The oldest book I own is a precariously held together hardback of The Complete Works of William Shakespeare. Its gold embossed lettering on a navy blue cover opens to nearly translucent pages, and my dad’s name is carefully inscribed in cursive on the inside liner. When I was a child, I thought it was a Bible, even bigger and older than the one my dad secreted away in his bedside table. Over the years, it’s become spine-frail and coffee-stained, moving with me from my first student apartment to my first broke-artist apartment, to here, my first home with a real space I can call my own. When we were little, my sisters and I pressed flowers between its pages. Now, it holds a dried bloom from each of the first four bouquets I received from the man I would come to marry. I don’t know why, but I have always pressed flowers into the pages of my oldest books.
To be honest, I’m not a romantic, not really. But I am a recorder of family stories, and many of the books in my library are just that—marks of our past and records of the people we were when we read them. In their special way, like photographs (which are too going their way into obscurity), physical books are a link to more than just the stories written in them. They hold the smell and feeling of when they were given, when they were read, and who and where we were when we encountered them. What else in this world can do that?
I should say that I do not hold every book in my collection to this esteem. I am not a hoarder of books, or especially attached to most of what is housed on my shelves. For the most part, books are a moment in time and I happily pass them along without a thought of them returning. If I lend out a copy of a book that I later want to read again, I simply buy a new copy. I feel like the more books there are circulating in the world, the better the world is.
I believe in stories, above all else. Sharing my collection with others is almost as good as building a library for myself. This is something that runs deep in my life. My mother, father, and stepmother have all had impressive libraries and have always given freely their collections. As children, we were encouraged to read any book that caught our eye on the shelf-lined walls of their homes. Unlike television, movies, and music, which were regulated stiffly, we were given unfettered access to every book no matter the content.
I’m an adult now, a married mother of a baby girl who I hope will grow up to be a reader like I was. Like my parents, I plan to give her unrestricted access to whatever she chooses to read. Like me, I hope she reads beyond her understanding at a young age, and that reading opens up a dialogue which informs her thinking as she grows. I did not understand The Iliad when I read it at 10 years old. But I knew it was beautiful, on the page and in my mind. I loved the tight columnic verses, the end rhymes. I had no idea what I was reading, but I read it just the same, lying on my belly on the floor of our spare room, which doubled as the family’s reading room.

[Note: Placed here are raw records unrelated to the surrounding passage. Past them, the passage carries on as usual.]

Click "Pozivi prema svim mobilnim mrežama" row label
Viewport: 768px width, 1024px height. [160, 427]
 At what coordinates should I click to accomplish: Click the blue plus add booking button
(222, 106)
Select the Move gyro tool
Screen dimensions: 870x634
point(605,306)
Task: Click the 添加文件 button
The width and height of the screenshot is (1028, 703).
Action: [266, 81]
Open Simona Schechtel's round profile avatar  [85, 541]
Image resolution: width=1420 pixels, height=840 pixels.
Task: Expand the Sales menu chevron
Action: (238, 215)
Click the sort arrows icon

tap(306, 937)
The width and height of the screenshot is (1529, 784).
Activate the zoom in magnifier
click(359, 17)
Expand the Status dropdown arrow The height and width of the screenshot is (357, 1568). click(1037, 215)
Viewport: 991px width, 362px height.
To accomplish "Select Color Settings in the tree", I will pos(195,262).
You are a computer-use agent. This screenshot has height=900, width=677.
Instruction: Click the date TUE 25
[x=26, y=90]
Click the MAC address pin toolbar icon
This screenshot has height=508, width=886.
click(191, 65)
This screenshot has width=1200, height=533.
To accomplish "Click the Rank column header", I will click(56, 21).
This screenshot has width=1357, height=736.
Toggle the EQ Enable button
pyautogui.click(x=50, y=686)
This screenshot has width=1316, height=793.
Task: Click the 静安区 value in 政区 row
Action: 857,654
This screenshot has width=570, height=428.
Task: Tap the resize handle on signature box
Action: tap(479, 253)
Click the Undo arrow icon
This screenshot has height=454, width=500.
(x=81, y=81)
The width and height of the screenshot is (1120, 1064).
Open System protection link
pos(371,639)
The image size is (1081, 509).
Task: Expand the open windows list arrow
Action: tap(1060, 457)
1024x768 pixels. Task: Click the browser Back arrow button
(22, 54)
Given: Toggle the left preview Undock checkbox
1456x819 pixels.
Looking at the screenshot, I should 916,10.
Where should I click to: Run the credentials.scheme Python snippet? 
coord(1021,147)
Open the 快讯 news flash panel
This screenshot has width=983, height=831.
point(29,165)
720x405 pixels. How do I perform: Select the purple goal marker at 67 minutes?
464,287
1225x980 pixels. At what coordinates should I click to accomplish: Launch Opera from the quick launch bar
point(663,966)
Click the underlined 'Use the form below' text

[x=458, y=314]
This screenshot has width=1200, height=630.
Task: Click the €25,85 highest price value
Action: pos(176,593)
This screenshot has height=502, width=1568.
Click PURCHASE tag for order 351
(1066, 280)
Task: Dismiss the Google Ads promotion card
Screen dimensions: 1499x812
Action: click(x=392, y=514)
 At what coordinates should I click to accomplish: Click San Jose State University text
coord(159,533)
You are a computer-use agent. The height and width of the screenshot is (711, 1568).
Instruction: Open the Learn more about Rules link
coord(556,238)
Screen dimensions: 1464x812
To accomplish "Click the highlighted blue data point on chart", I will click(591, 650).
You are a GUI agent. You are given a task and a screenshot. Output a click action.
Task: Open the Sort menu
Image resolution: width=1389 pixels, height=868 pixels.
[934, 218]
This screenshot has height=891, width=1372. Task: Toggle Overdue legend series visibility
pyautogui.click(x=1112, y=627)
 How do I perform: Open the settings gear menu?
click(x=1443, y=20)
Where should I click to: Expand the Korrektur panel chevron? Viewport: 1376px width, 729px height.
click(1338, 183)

These days, my books are housed in custom-built glass cases that my father in law built and suspended from the second floor ceiling. In an effort to save space and my ailing back, I have graduated over time from the weighty hardbacks I loved so much as a child to mainly soft covers, jammed in haphazardly, accessible only by a small stool. When trying to locate a particular title, I must climb to the middle of the third floor staircase, as my height makes it impossible to know where to begin from the floor. I have dreams of one of those lovely moving ladders that libraries in the movies always have. I would climb up, whipping from side to side to find just the right book, perhaps singing with one arm extended like Audrey Hepburn in My Fair Lady. Alas, the tight space of a Toronto area townhome does not support this particular fantasy. But, maybe someday.
These built-especially-for-me shelves have a wide variety of books on them. Some are older than I am, having been passed along from my father over time, and some are so new that the spines are still pristine.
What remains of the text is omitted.